The newspaper's founder, the American Anti-Slavery Society, was founded in 1833 to spread their movement across the nation with printed materials. The National Anti-Slavery Standard and The Liberator became the official newspapers of the society. The paper featured writings from influential abolitionists fighting for suffrage, equality, and most of all emancipation. One activist that was featured most was Charles Lenox Remond, a free elite African American minister who traveled the country speaking out against slavery. Other abolitionists included Frederick Douglass who gave powerful antislavery testimonies.

==Editors==
The paper had various editors: N. P. Rogers, 1840–1841; Lydia Maria Child, 1841–1843; D. L. Child, 1843–1844; S. H. Gay, 1844–1854; Oliver Johnson, 1863–1865; A. M. Powell, 1866-1870.

Lydia Maria Child was also the editor of Harriet Jacobs' Incidents in the Life of a Slave Girl, reviewed in the edition of February 23, 1861, which is now widely regarded as an American classic.

The newspaper had several successive editors who were abolitionists during its period of publication spanning thirty years. From the library information, it can be observed that the editors of the newspaper include N.P Rogers, Lydia M. Child, David Lee Child, Sydney Howard Gay, Oliver Johnson, and Aaron M. Powell. The above editors represent the several stage in which the newspaper existed through during the period of the antislavery movement.

== Publication details ==
The "National Anti-Slavery Standard" was a weekly publication produced by the American Anti-Slavery society from 1840 to 1870 in New York, Between July 22, 1855, and November 30,1865, there was another simultaneous publication of the same periodical in Philadelphia, Pennsylvania. The library notes provide information about the newspaper being a six-column publication with the slogan, "Without concealment- Without compromise." Additionally, issues from June 9,1842 till 1870 were numbered in whole figures ranging from 105 to 1,558.

==Related papers==
From May to July 1870, the paper's title changed to Standard: A Journal of Reform and Literature.

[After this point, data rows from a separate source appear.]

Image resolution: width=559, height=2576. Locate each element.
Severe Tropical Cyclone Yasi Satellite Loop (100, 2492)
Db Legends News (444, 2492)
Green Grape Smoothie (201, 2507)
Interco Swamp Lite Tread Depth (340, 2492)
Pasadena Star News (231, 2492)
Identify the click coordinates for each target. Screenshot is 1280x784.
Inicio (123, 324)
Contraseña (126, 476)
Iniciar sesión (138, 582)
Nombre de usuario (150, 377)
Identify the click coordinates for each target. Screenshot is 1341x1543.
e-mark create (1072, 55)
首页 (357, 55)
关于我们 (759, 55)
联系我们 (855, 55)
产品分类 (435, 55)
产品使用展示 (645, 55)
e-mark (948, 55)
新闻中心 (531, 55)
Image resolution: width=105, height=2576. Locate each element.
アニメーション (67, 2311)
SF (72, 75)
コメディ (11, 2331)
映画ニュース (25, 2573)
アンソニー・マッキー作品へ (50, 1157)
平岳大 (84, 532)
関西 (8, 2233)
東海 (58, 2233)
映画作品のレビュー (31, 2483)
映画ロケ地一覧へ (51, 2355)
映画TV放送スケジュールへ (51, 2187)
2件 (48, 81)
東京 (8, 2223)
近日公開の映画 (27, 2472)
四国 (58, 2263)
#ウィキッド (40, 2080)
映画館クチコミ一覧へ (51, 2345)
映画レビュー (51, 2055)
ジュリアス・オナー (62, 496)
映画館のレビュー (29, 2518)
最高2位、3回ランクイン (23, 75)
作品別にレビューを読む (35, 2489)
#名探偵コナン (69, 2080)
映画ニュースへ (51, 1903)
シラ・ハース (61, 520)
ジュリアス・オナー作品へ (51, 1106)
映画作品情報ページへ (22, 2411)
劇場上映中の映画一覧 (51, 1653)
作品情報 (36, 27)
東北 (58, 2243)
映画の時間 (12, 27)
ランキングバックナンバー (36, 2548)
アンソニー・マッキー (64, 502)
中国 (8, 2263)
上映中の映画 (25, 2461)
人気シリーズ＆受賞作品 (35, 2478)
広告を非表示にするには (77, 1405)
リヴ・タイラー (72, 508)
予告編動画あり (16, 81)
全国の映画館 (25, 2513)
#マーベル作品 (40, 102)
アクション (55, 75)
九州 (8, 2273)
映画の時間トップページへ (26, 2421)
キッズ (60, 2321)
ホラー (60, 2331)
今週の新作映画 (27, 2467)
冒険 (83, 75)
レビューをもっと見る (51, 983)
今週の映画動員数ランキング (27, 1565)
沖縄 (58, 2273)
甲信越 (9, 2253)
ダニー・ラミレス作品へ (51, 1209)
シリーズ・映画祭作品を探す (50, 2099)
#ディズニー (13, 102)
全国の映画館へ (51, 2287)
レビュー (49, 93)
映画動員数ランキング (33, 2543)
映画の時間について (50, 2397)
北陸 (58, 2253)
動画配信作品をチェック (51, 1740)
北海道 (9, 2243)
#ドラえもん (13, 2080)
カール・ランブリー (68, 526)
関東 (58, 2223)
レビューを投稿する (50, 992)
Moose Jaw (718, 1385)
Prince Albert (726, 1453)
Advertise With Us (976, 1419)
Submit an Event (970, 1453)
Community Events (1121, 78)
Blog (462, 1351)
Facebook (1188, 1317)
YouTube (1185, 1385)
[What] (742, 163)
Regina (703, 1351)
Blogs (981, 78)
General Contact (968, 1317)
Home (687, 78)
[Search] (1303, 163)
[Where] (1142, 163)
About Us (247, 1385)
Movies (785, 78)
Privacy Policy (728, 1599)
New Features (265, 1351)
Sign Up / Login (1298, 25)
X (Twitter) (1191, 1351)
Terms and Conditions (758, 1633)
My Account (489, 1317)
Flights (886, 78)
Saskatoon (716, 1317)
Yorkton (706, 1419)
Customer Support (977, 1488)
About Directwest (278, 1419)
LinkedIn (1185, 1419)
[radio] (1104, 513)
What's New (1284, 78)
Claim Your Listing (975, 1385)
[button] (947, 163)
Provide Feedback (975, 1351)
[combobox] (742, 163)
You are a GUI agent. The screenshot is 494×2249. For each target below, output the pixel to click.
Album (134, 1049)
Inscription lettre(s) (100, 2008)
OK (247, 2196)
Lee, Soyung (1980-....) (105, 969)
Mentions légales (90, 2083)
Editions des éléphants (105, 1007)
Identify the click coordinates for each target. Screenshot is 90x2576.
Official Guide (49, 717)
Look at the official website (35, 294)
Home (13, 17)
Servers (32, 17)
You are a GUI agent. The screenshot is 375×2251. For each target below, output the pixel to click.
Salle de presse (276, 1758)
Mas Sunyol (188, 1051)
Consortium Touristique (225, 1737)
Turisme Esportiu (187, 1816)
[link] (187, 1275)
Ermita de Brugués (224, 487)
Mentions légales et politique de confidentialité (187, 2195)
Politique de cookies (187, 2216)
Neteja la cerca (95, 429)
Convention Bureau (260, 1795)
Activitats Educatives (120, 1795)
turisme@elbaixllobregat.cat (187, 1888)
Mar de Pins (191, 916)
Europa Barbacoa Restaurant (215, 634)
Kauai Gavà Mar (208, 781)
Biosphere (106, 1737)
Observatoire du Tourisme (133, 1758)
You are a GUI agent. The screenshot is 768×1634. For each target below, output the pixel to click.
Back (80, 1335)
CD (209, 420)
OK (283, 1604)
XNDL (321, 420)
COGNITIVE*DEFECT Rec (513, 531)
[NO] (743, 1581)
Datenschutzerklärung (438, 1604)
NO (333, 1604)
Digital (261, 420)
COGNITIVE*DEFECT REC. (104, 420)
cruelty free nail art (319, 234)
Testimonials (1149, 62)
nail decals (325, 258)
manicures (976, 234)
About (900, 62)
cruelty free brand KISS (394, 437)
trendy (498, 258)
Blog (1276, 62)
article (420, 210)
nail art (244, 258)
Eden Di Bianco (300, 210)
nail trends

Then from July 30, 1870, to December 23, 1871, it ran as the National Standard: An Independent Reform and Literary Journal. After the ratification of the fifteenth amendment, the paper changed its title from The National Anti-Slavery Standard to The National Standard: A Temperance and Literary Journal from January to December in 1872. The motto changed to An Independent, Reform and Literary Journal Justice and Equal Rights for All.

After 1870, the title of the publication was changed. In May of 1870, its publication started under the name "The Standard: A Journal of Reform and Literature." It kept the same title to no. 3 of July 1870. From the "Union List of Serials," it could be known that it replaced "National Anti-Slavery Standard," which used to publish from 1840 until April 1870. It then continued under the title National Standard through December 1872.

== Legacy ==
However, the "National Anti-Slavery Standard" continued publication for thirty years and thus was among the longest running paper of the American Anti-Slavery Society.

Moreover, the continuation of the paper under the new names after 1870 indicated that it had broader agenda than the fight against slavery.

Its longevity attest to its significance in abolitionist print culture and how reform literature has persisted as an influence in shaping public discourse through several generations.